Home Alone is for life, not just for Christmas! I used to watch this absolute classic on repeat as a child all through the year, and I just assumed that everybody on the planet has seen it because it’s so amazing. Then my sister dropped the bombshell on Christmas Day that she’s never seen it (!!!!!!) and I honestly was left speechless.
I watched it on day 1 of being bedbound this week for the first time in ages and it gave me such joy. There are so many iconic quotes and scenes and really, it’s such an iconic film! If you haven’t seen it – WHY?!?!
I absolutely ADORE this film, I always have, and I always watch it in that period between Christmas and New Year. It is such a wonderful, feel-good, joyous New Year’s film and I devour every minute of it. The clue’s in the name as to what it’s about, but it’s got many storylines going on at once and it’s got quite a star-studded cast, and it also isn’t your typical cliché shit Christmas film or storyline. If you’ve never seen it, I would wholeheartedly recommend it!
There is one song that fills me with goosebumps and reduces me to tears upon simply hearing it, and it’s this one (OK there are definitely many but you get the point!) I love this particular instrumental version (linked above) but I have also been listening to the one you might know from Sex in the City (listen here) recently.
New Year’s Eve is my absolute favourite day of the year, and I just love being able to hear/sing along to this song at midnight.
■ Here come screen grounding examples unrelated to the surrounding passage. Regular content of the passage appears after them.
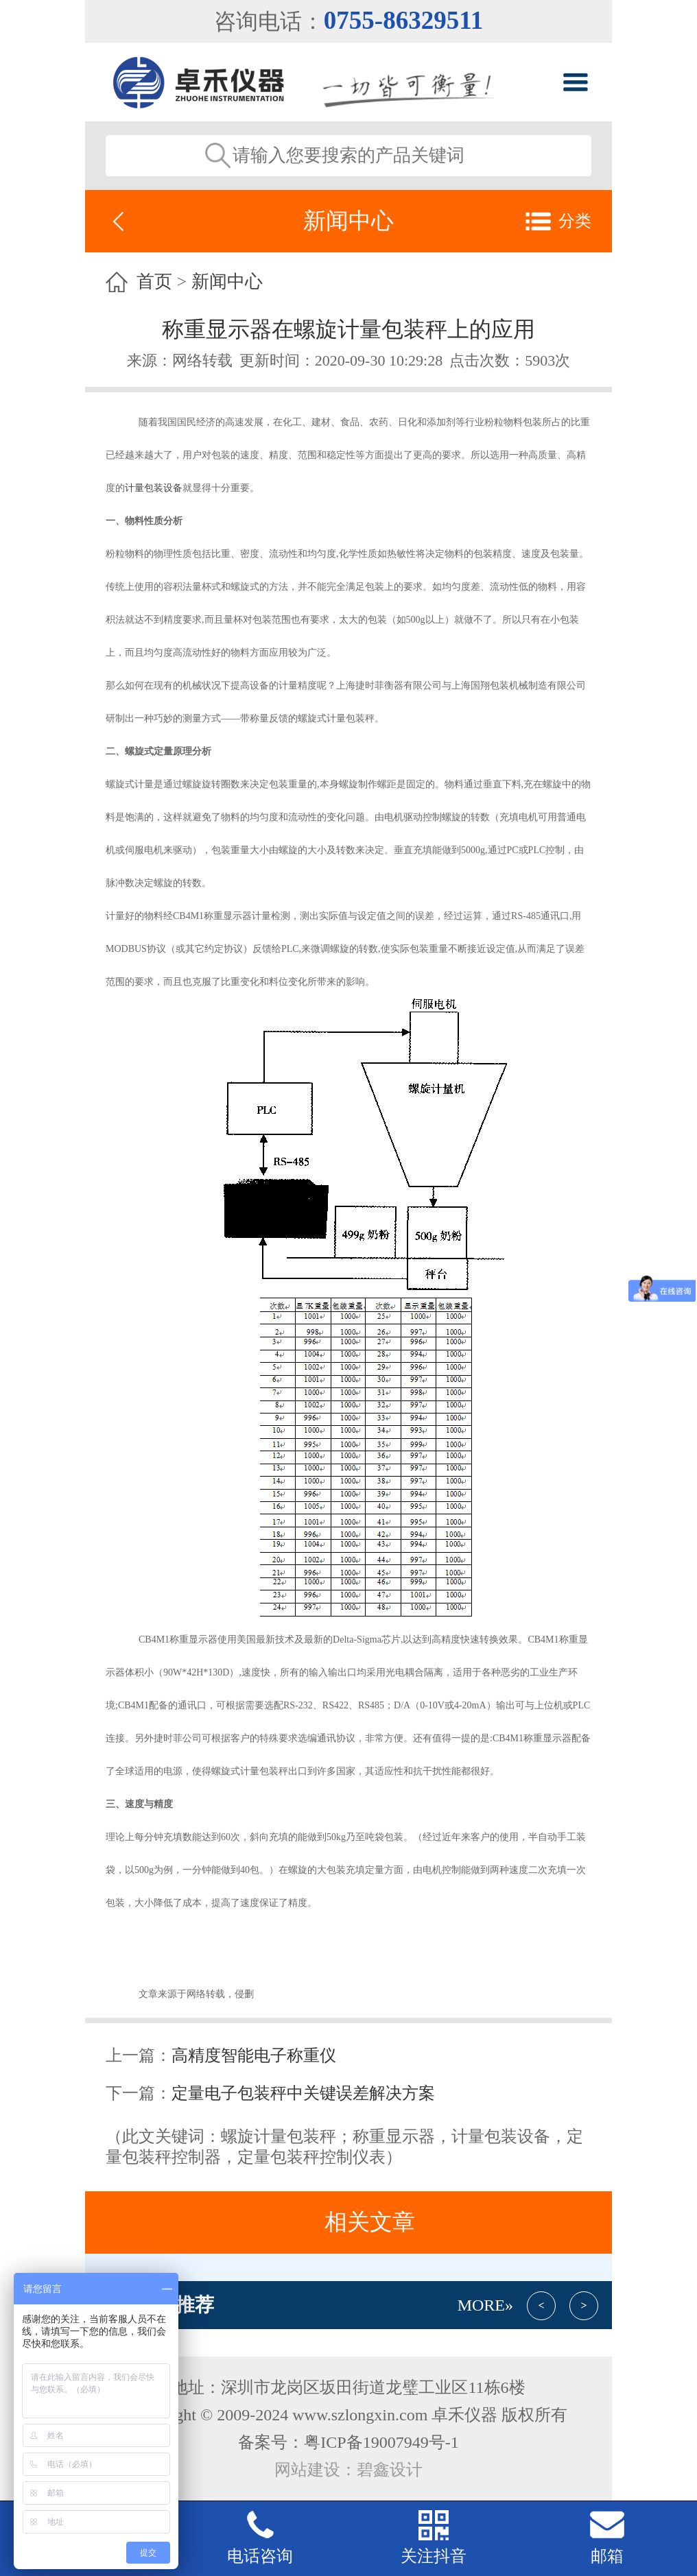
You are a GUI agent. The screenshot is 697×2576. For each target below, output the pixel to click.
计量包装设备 (153, 488)
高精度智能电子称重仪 (254, 2055)
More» (485, 2305)
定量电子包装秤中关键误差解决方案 (303, 2093)
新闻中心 (227, 281)
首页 (154, 281)
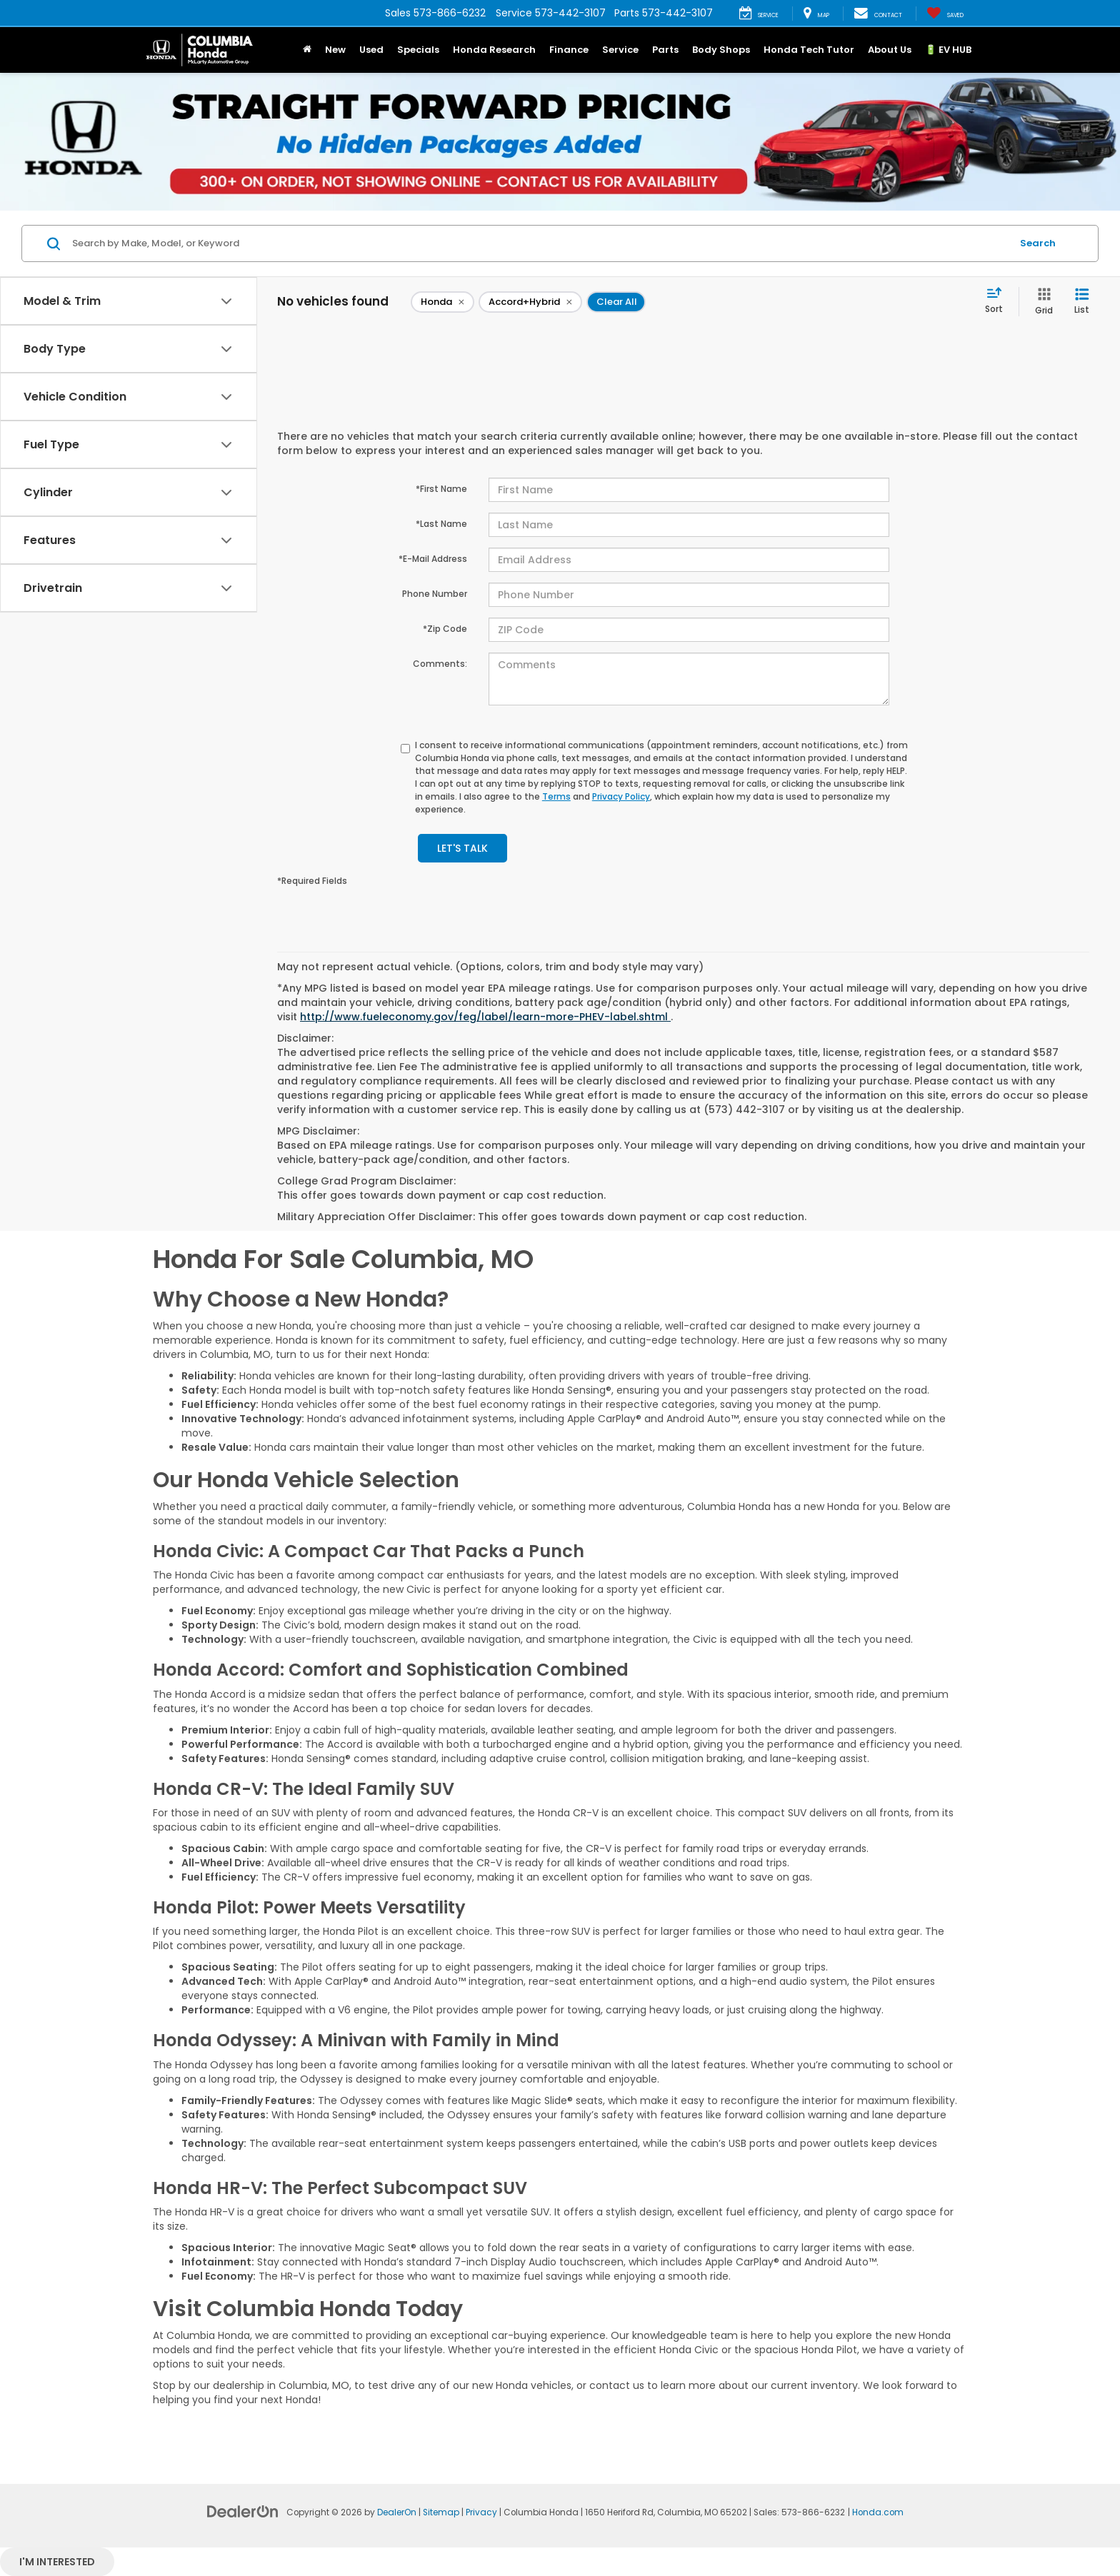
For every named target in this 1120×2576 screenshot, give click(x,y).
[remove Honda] (442, 302)
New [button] (335, 49)
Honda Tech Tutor (809, 49)
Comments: (440, 664)
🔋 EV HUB (948, 49)
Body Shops (721, 49)
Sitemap (441, 2512)
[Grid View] (1041, 301)
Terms (556, 796)
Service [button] (620, 49)
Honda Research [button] (494, 49)
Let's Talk (462, 848)
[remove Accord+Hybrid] (530, 302)
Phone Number (434, 594)
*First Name (441, 489)
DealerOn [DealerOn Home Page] (396, 2512)
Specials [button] (418, 49)
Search (1038, 243)
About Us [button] (889, 49)
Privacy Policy (621, 796)
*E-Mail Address (433, 559)
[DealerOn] (242, 2511)
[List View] (1082, 301)
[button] (307, 50)
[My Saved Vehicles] (945, 13)
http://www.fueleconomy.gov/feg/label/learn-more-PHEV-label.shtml (485, 1017)
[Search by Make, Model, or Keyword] (540, 243)
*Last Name (441, 524)
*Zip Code (445, 629)
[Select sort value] (998, 301)
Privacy (481, 2512)
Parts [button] (665, 49)
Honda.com (878, 2512)
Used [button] (371, 49)
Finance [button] (569, 49)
I feel a bit (OK – EXTREMELY!) sad this year because I was supposed to be going away tomorrow to spend it with my best friends in a beautiful Welsh cabin in the woods, but I’m still testing positive/needing to isolate and I’m still not well, so we’ve had to postpone.
I don’t know what I’ll be doing this New Year, technically if I test negative tomorrow and Friday I will be allowed out of isolation on Friday which would be just in time. But all I want to do is what I had planned, and I’m not sure I feel comfortable going out of isolation so soon in case it hasn’t really gone, so I don’t really know as of yet. I’ll be making sure to listen to this song at midnight though, that’s for sure!
Before You Go…
Christmas 2021 really has been so awful for so many people. If you are reading this and you have spent most/all of it alone, or it wasn’t what you expected, or your plans changed last minute, or you were sick, or you didn’t get to see your loved ones, or it was your first Christmas without a loved one, or you’re still just in the depths of despair about the past two years, I’m thinking of you and sending you so much love. I hope your future Christmases are only brighter and happier from here on out.
We are soon in a New Year, and I know that many people will experience further pain here too. I’m sending you nothing but good wishes for health, wealth, and happiness in 2022 and wishing you a pain-free year ahead.
And to brighten your day a little, I thought I’d end with this beautiful, wholesome, joyful video because it actually made me cry. Enjoy!
Happy New Year dear reader, and I’ll see you in 2022!